The dipole-trap lasers are far detuned from all caesium transitions. They polarize the atoms and pull them into the intensity maxima, located at the antinodes and separated by about 0.5 µm. The trapped atoms (storage time of up to 1 min) are then randomly distributed over the antinodes, forming a string along the axis of the trap. We determined the position of each atom from a fluorescence image, recorded using an intensified charge-coupled device (ICCD) camera7,8.

By varying the relative phase of the trapping beams, the HDT can be moved along the x direction (Fig. 1a), shifting the string of atoms but leaving the interatomic separations unchanged8,9. To control these separations, we used a second, vertical standing-wave dipole trap (VDT) produced by retro-reflecting a focused laser beam (Fig. 1a).

Figure 1: Sorting atoms using optical tweezers.
figure 1

a, Two crossed standing-wave dipole traps are used to rearrange strings of trapped neutral atoms. (For methods, see supplementary information.) b, Fluorescence image of an initial string of seven randomly separated atoms. c, The same atoms after rearranging six of them using the distance-control operation. Scale bar, 15 µm. d, Relation between the final and the initial distance between simultaneously trapped atoms recorded for about 190 atom pairs. For initial distances greater than 10µm, our distance-control operation successfully rearranges the atoms, resulting in a narrow distribution of final distances around the target distance dt=15 µm.

In both dipole traps, the confining forces along the trap axis are much larger than in the radial direction. Accordingly, an atom stored in the overlap region of both traps will always follow the axial motion of the traps. This allowed us selectively to extract an atom from the HDT: after transporting it along the x direction into the overlap region of both traps, the atom is shifted upwards by axially moving the standing-wave pattern of the VDT (step 1 in Fig. 1a). The string of atoms left in the HDT can be moved to any position along the HDT with respect to the VDT (step 2, Fig. 1a). By reinserting the extracted atom into the HDT, it can then be placed at any target distance dt from the remaining atoms (step 3, Fig. 1a).

Through sequential application of this distance-control operation (duration, 400 ms; success rate, 98(−5/+2)%; see below), atoms can be arranged in equidistant strings. A detailed sequence of ICCD images illustrates this procedure for three atoms (see supplementary information); Fig. 1b, c shows ICCD images of a string of seven atoms before and after rearrangement, respectively. The initially random separations have been equalized (dt=15 µm).

The results shown in Fig. 1d characterize the performance of the distance-control operation: for initial distances of more than 10 µm, we obtain a final distance of 15.27 µm, with a standard deviation of 0.78±0.05 µm.

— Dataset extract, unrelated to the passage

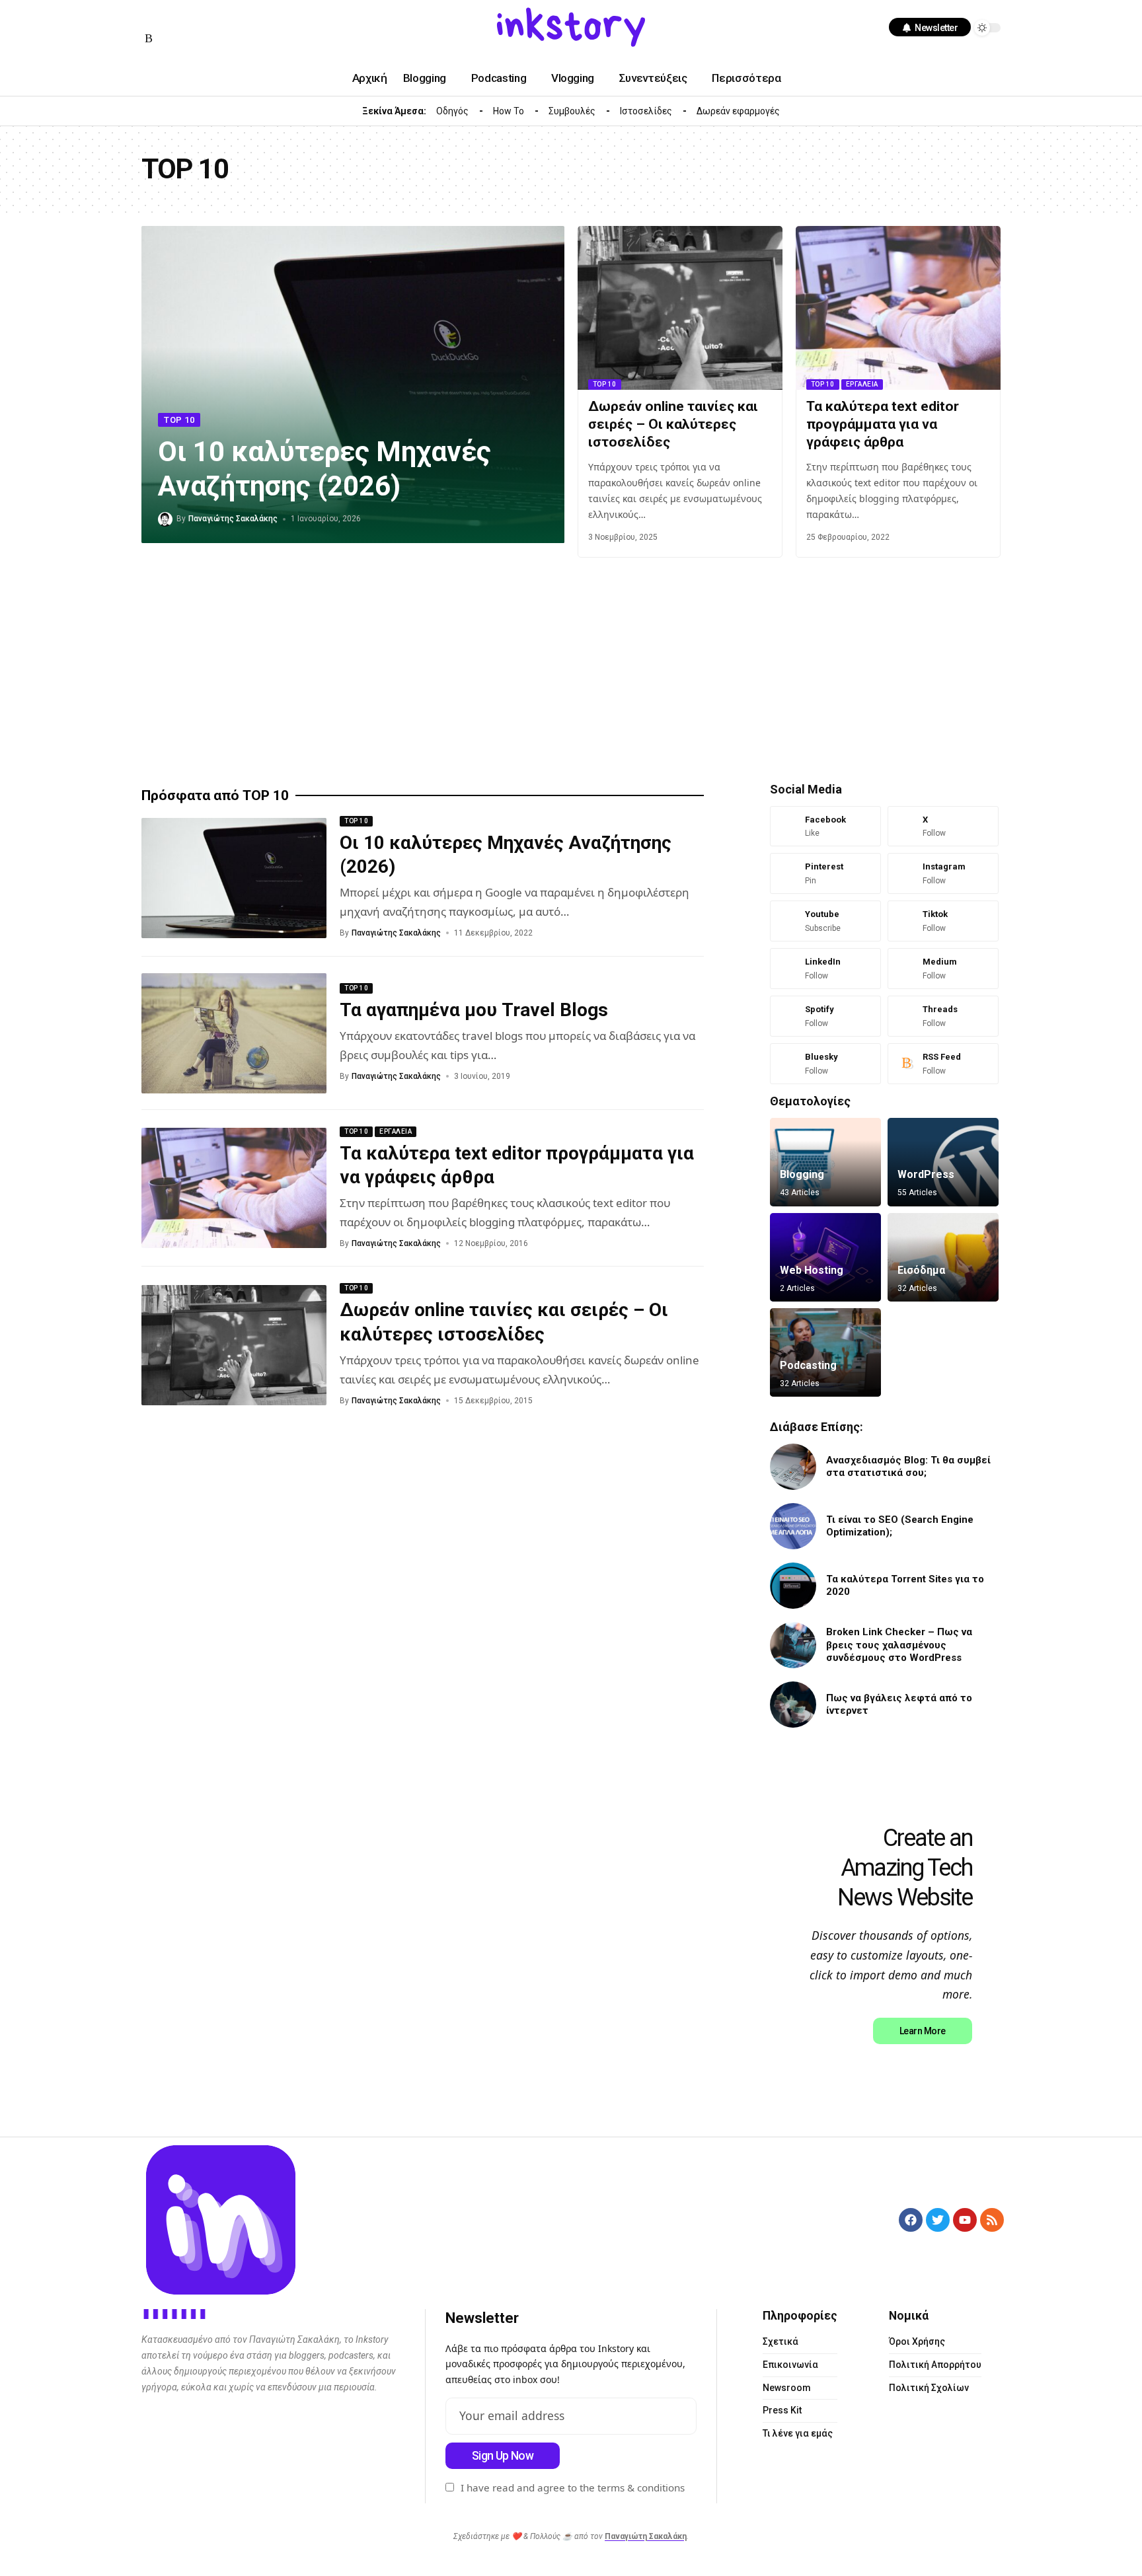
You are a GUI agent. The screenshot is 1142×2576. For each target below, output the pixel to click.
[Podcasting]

If the initial separation between atoms is less than 10 µm, extracting one of them leads to uncontrolled effects on the other atom (extraction, ejection and so on) owing to the 10-µm radius of the VDT.

Laser-trapped atoms are efficiently isolated from the environment and show little decoherence3,10. The equidistant strings of atoms produced by our method could therefore serve as a scalable, neutral-atom quantum register for storing and manipulating quantum information in the context of cavity quantum electrodynamics11 or controlled cold collisions12,13.